Here the working version:

# Test MKL solve linear systems

N = 10000;
A = rand(N,N);
AA = copy(A);
b = rand(N,1);
c = copy(b);

function juliaSol(A,b)
 \(A,b);
end
@time sol = juliaSol(A,b);

# Test MKL
const global librt = Libdl.find_library(["libmkl_rt"], ["/opt/intel/mkl/lib"])

# Open librt
Libdl.dlopen(librt)
# LU FACORIZATION
function luFactMKL(A::StridedMatrix{Float64})
  m, n = size(A)
  lda  = max(1,stride(A, 2))
  ipiv = similar(A, Int64, min(m,n))

# lapack_int LAPACKE_dgetrf (int matrix_layout , lapack_int m , lapack_int n ,
# double * a , lapack_int lda , lapack_int * ipiv );
  dd = ccall(("LAPACKE_dgetrf",  librt), Cint,
            (Int64, Int64, Int64,
            Ptr{Float64}, Int64, Ptr{Int64}),
            102, m, n,
            A, lda, ipiv
  )
  A, ipiv
end

@time AA,pivot = luFactMKL(AA)

# 101  = LAPACK_ROW_MAJOR
# 102 = LAPACK_COL_MAJOR
function linSOLVE(A::StridedMatrix{Float64}, b::StridedMatrix{Float64}, ipiv::StridedVector{Int64})
  m, n = size(A)
  lda  = max(1,stride(A, 2))
  #lapack_int LAPACKE_dgetrs (int matrix_layout , char trans , lapack_int n ,
  # lapack_int nrhs , const double * a , lapack_int lda ,
  # const lapack_int * ipiv , double * b , lapack_int ldb );
  dd = ccall(("LAPACKE_dgetrs", librt),
              Cint, # Return type
                (Int64, Cuchar, Int64,
                Int64,  Ptr{Float64}, Int64,
                Ptr{Int64},  Ptr{Float64}, Int64),
                102, 'N', m,
                1, A, lda,
                ipiv, b, m
                )
  dd, b, ipiv # dd = 0 if calculation is done, b = output
end

@time dd, sol2, piv = linSOLVE(AA,c, pivot)

Using Intel MKL dgetrf + dgtrs julia is as fast as Matlab ! :wink:

On my PC: with A = rand(10000,10000);

Julia Version 0.5.0
Commit 3c9d753 (2016-09-19 18:14 UTC)
Platform Info:
  System: NT (x86_64-w64-mingw32)
  CPU: Intel(R) Core(TM) i7-7500U CPU @ 2.70GHz
  WORD_SIZE: 64
  BLAS: libopenblas (USE64BITINT DYNAMIC_ARCH NO_AFFINITY Prescott)
  LAPACK: libopenblas64_
  LIBM: libopenlibm
  LLVM: libLLVM-3.7.1 (ORCJIT, broadwell)

Mkl "dgetrf" Factorization time 
 12.180575 seconds (4.16 k allocations: 261.296 KB)

JULIA LAPACK factorization time 
 38.910369 seconds (10 allocations: 78.469 KB)

LAPACK is very memory efficient… but MKL is 3 times faster (and use 3 times more memory)

2 Likes

Interesting. Is this with threading on in both OpenBLAS and MKL?

Also, is it possible to use this mechanism to replace dynamically all LAPACK calls from OpenBLAS to MKL?
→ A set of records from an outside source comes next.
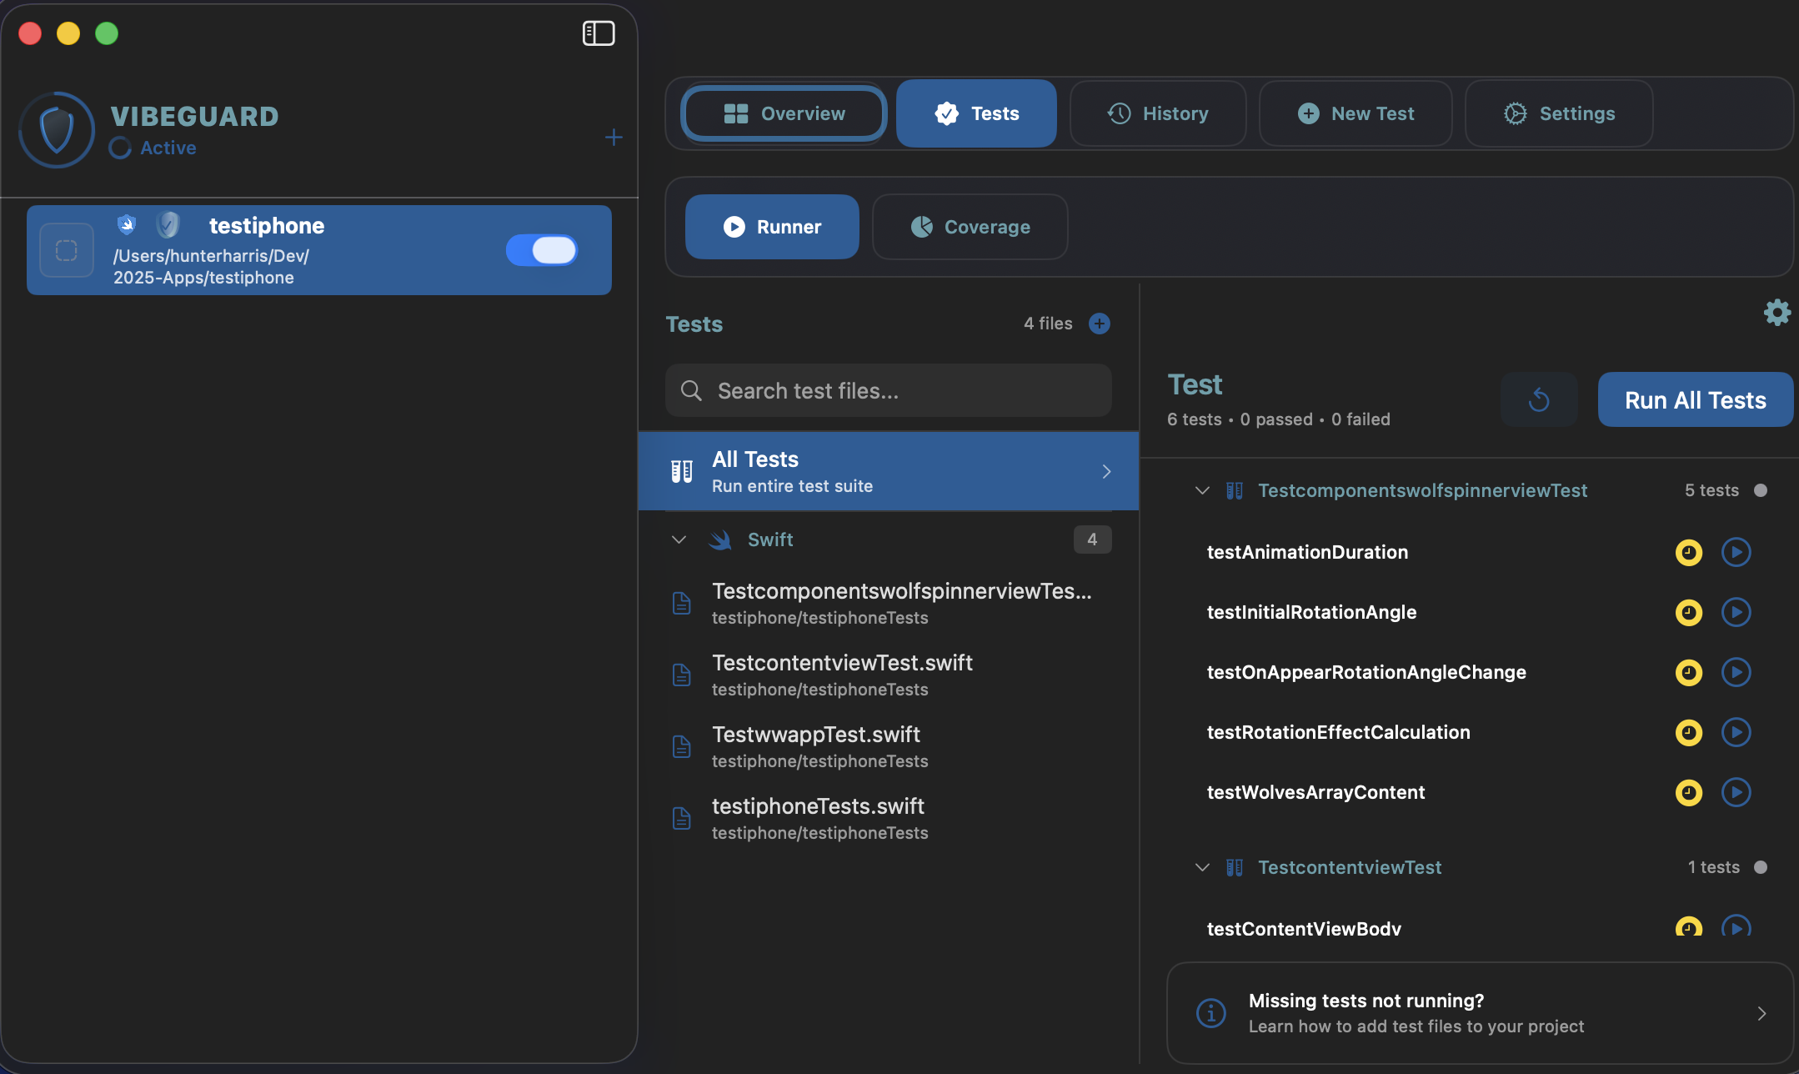This screenshot has height=1074, width=1799.
Task: Collapse the Swift test files group
Action: point(679,540)
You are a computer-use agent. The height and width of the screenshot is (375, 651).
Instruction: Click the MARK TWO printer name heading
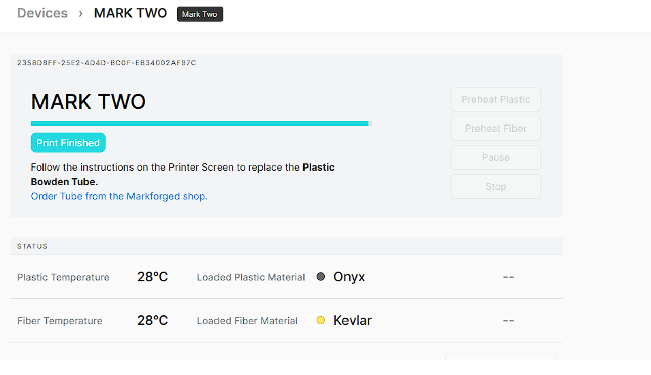tap(89, 101)
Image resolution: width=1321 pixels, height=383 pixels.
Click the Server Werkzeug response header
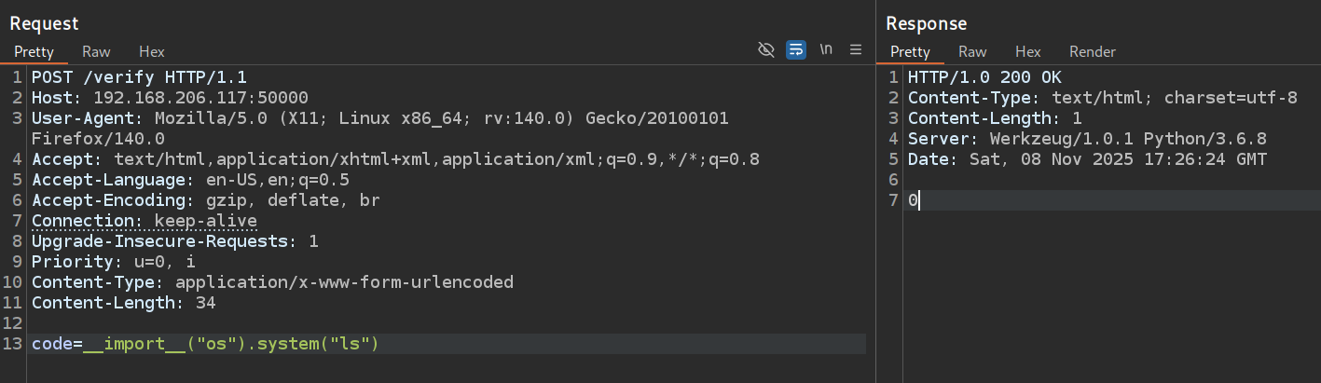(x=1087, y=139)
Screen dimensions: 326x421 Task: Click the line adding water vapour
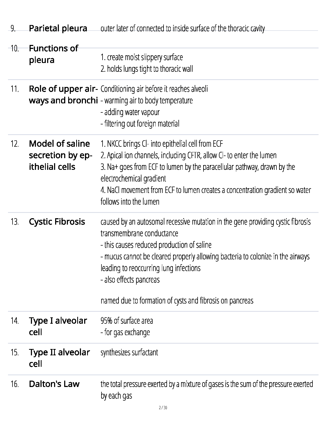130,112

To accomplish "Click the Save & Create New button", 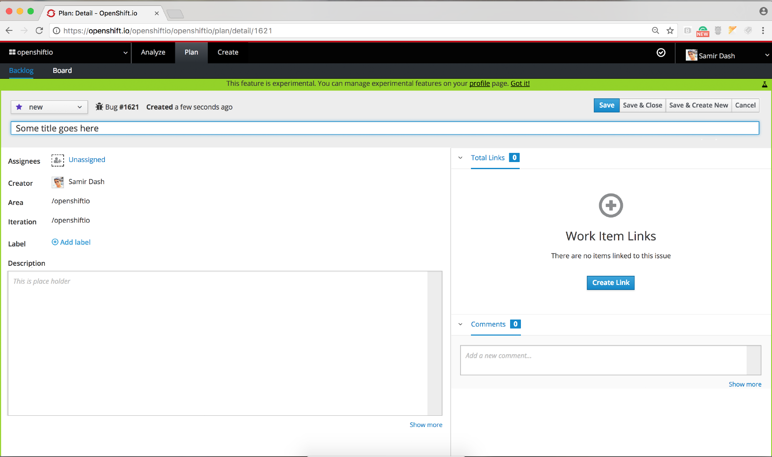I will [698, 105].
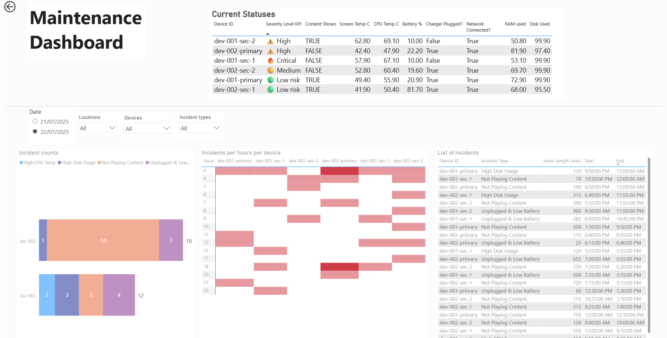This screenshot has height=338, width=667.
Task: Click Medium orange circle for dev-002-sec-2
Action: click(270, 70)
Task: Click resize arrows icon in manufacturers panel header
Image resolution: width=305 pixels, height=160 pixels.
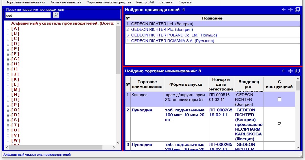Action: tap(290, 10)
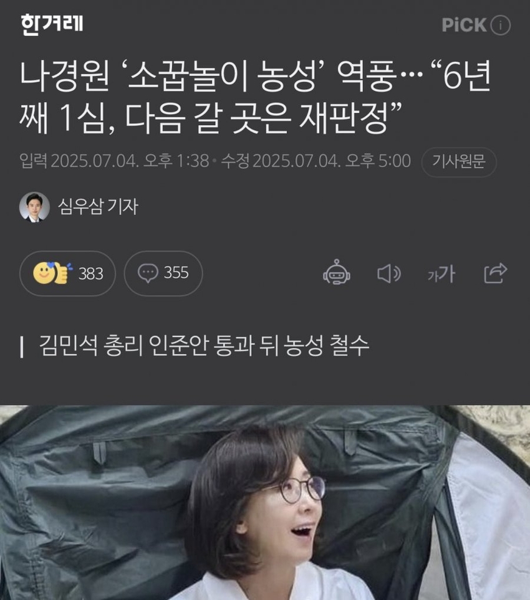The width and height of the screenshot is (530, 600).
Task: Change font size with 가가 icon
Action: click(x=441, y=274)
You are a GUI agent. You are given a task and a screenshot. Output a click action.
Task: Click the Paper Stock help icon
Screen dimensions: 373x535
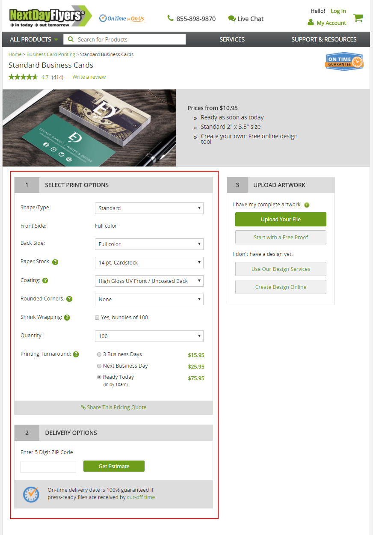(55, 262)
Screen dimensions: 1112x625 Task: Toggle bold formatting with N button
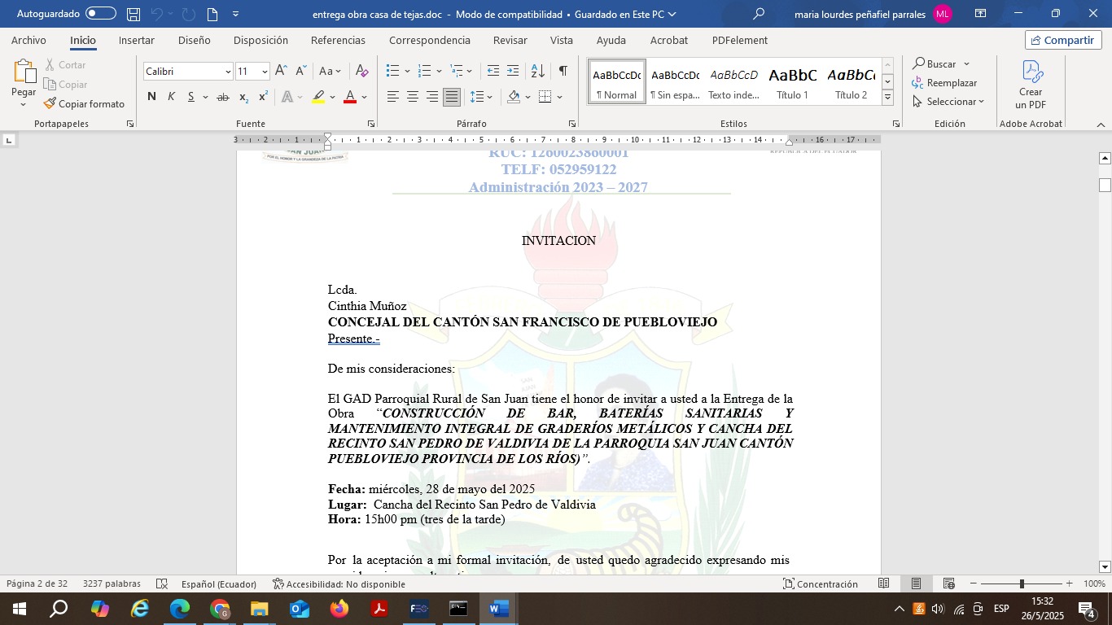coord(151,97)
I’ve setted anything on both OpenBLAS or MKL. OpenBLAS is as well as it is after a standard installation of Julia, MKL is as well as it is after the MKL intallation on the OS.

OpenBLAS:
ccall((:openblas_get_num_threads64_, Base.libblas_name), Cint, ())
4 # Thread

MKL: MKL automatically tune the number of threads

If you want use MKL for every BLAS function call, the more convenient way is build julia with MKL. In this way every BLAS function will be handled by MKL.

I think calling MKL as external library is safer and more flexible than rebuilding Julia with MKL. I tried to rebuild Julia with MKL once, but it had serious bugs and broke my whole Julia. Does anybody have experience about calling MKL as external library in Julia (>=1.3)?

MKL_jll makes it very easy to install and for a project to depend on it.

I’ve spent too much time mucking around with random libraries like ARPACK not working when you build Julia with MKL, so I also recommend sticking with OpenBLAS as the default.